The build starts with a seasoned beef patty, usually wider and flatter than its American cousin, cooked on a flat top or the parrilla until it has a crust. It goes into a soft bun, frequently a pan de hamburguesa or sometimes a crusty roll, and from there the loading begins. A slice of ham and a slice of melting cheese are near-standard. A fried egg on top is so common it is closer to the rule than the exception, the yolk doubling as a sauce. Lettuce, tomato, and onion add freshness, and mayonnaise or ketchup ties it together. Good execution is a patty that stays juicy under the weight, cheese actually melted onto the hot meat, the egg yolk still soft, and a bun toasted enough to hold its shape without going hard. Sloppy execution is a thin dry patty buried under cold toppings, a bun that turns to paste, or so many layers that the beef becomes an afterthought.

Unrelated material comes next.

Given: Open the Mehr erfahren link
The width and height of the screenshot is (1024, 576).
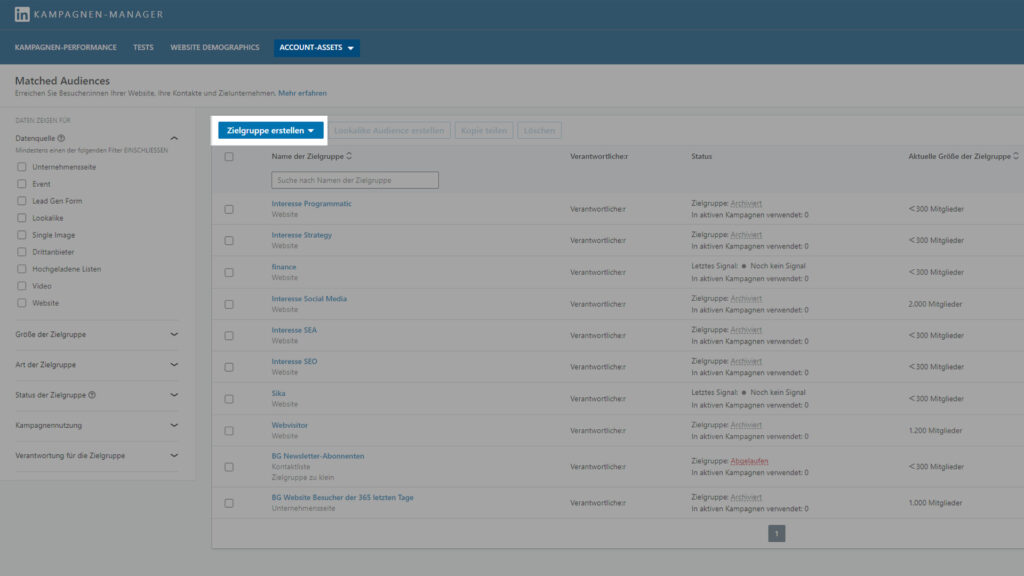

It varies almost endlessly by what gets added. Strip it to patty and egg and it is the egg-topped version. Add bacon and it becomes the panceta build. Push every topping at once and it turns into the fully loaded completa. Double the patty and it is the doble. Swap beef for chicken and it leaves this family for the poultry side. The constant across all of them is the tension this baseline sets up, generosity of filling against the structural limit of the bread. Among the Argentine burgers, this is the reference point: not a fixed recipe so much as the loaded, egg-friendly default the rest are measured against.